I wrote this post over two years ago but never posted it. Rereading it has me excited to continue trying to work towards this in our home and family.
Recently (or not so recently), I’ve started exploring the idea of living with less. Some might call it minimalism, but that sounds very strict to me. I prefer thinking about it as living only with what we need and love, nothing more.
There are a few reasons this idea has become so interesting to me in recent months.
- Society tells us that things are better when they are more complicated, more elaborate, more expensive and there’s more of them. More, more, more… There’s a constant feeling of “needing” and never being satisfied. Things like Pinterest, Facebook and Instagram, although not bad, only feed our desire for more. Because it makes us happy, right? Deep down inside, I think everyone knows that something as simple as buying a new shirt or getting a new car only provide temporary happiness. Filling every drawer and closet with stuff, displaying every nick-nack, saving every magazine, keeping every gift you’ve ever been given just starts to clutter your house, life, and mind.
- I’ve learned over the years, that I don’t thrive when stuff overwhelms me. Whether that’s dishes, laundry, clutter, too many obligations, etc. I’ve felt for years that I live with a constant to-do list in my head. It’s exhausting! And I always feel like I’m behind. I never catch up. I become almost incapacitated and useless when I start to get too overwhelmed. I just shut down mentally, emotionally, physically. I am on the verge of tears the moment something goes wrong, I get snappy with the people I love, I get super tired and sleepy, and I push myself through the fog the best I can. It’s really no fun living that way.
- I know I said this already but stuff, actually things, possessions, burden me. I feel guilty about buying them and I feel guilty about getting rid of them. I get stressed making purchases and have buyers remorse all the time. I think that is because I don’t know what I need or want for that matter. I feel like my life is too cluttered to see clearly sometimes. I’m hoping that getting rid of the excess will help me be more decisive about purchases and thinking through what we actually need.

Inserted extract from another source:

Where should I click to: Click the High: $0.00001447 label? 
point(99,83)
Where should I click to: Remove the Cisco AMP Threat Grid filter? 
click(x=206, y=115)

I’ve started thinking about what life would be like if I had less stuff… I could enjoy the things I love more. I could spend time doing more of what I enjoy and less of what makes me overwhelmed. I imagine spending less time cleaning, organizing, putting away, tidying… When I think about it, I just breath a sigh and feel a burden being lifted off my shoulders. With my new found time, I’d spend more time with Lottie; I’d exercise regularly; I’d go on walks more; I’d work out in the yard, maybe even have a successful vegetable garden; I’d enjoy spending time cleaning the simple things I do have and I’d treasure those things more; I’d read and write more; I’d have more energy for Ben, instead of living tired day to day.
To me, living with less seems more like living with more. More of what’s important. In the little research I’ve done on minimalism, living with less, or whatever you want to call it, I’ve yet to come across a person who said it was terrible or didn’t work for them.
I’m hoping to embark on this journey of “living with less” and loving what I do live with. I want to physically go through everything we own and determine if that thing is useful to us now and does it bring us joy. It might take months to get through, but I think I’m up for the challenge. Ben’s on board for doing this too. Although he isn’t quite as passionate about the idea as I am, I think he hopes this will relieve stress from his poor tired wife. I’d love to write about our family journey through this process and the benefits we are experiencing. Honestly, the thought about doing this does overwhelm me, but I trust that the outcome will be totally worth it. In fact, the little purging I have done has been tremendously beneficial to my soul.